Blue: Old mine portal
 
White Boundary: Approximate original townsite
              The day we left for Mountain Park there was a light snowfall. The road from Cadomin to Mountain Park, which was built in 1937, was extremely treacherous.  After passing the limestone quarry on the road heading to Mountain Park there was a split in the road as we approached the border of Teck Coal’s operation, situated on Cadomin and Cheviot Mountain. One road leads directly to the Whitehorse recreational area the road parallel to the mine truck lease road leads to the once booming town of Mountain Park.

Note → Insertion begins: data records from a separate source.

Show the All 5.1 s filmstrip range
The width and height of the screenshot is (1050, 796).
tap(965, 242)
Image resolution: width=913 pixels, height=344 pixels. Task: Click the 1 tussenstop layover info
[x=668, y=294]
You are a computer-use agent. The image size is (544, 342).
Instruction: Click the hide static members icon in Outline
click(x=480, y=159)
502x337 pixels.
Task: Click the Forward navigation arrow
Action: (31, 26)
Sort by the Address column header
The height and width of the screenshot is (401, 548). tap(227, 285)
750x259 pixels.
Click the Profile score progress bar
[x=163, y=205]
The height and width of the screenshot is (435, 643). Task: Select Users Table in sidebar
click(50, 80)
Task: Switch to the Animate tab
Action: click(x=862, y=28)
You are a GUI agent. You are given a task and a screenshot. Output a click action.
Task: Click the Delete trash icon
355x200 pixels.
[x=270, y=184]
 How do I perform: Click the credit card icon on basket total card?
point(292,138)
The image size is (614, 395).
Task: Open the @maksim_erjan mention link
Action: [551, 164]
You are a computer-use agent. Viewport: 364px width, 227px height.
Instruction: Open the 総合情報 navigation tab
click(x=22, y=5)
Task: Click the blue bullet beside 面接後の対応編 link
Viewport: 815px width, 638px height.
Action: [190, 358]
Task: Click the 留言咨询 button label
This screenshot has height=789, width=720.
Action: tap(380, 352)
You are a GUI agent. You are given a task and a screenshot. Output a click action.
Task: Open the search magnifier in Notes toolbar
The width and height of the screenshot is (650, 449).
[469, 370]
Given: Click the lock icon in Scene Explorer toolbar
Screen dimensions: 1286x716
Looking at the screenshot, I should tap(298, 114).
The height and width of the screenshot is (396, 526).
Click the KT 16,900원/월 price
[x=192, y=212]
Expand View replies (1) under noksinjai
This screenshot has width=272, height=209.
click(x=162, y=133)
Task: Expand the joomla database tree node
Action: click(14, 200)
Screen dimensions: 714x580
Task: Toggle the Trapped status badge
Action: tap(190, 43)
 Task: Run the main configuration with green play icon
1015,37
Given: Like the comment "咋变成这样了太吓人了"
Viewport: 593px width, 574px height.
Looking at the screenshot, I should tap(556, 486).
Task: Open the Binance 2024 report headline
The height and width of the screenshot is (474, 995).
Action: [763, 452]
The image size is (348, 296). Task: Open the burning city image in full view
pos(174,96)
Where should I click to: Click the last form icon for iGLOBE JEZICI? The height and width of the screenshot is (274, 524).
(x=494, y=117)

              As we kept driving on the poorly maintained road we went under a couple of tunnels aptly called “super tubes”, which brought us after a couple of kilometers to the townsite of Mountain Park directly on our left. At 6,200 feet above sea level, the locals boast that the Mountain Park Cemetery is the highest in Canada. Unfortunately there was too much snow to see much of the artifacts that scatter the town, including old railway tracks, mineshafts, fences, and shrapnel from a once operating coal mining town. After my experience, I highly suggest visitors come in the months of July and August not only for the beautiful mountain scenery, but also for their safety and vehicle wear and tear.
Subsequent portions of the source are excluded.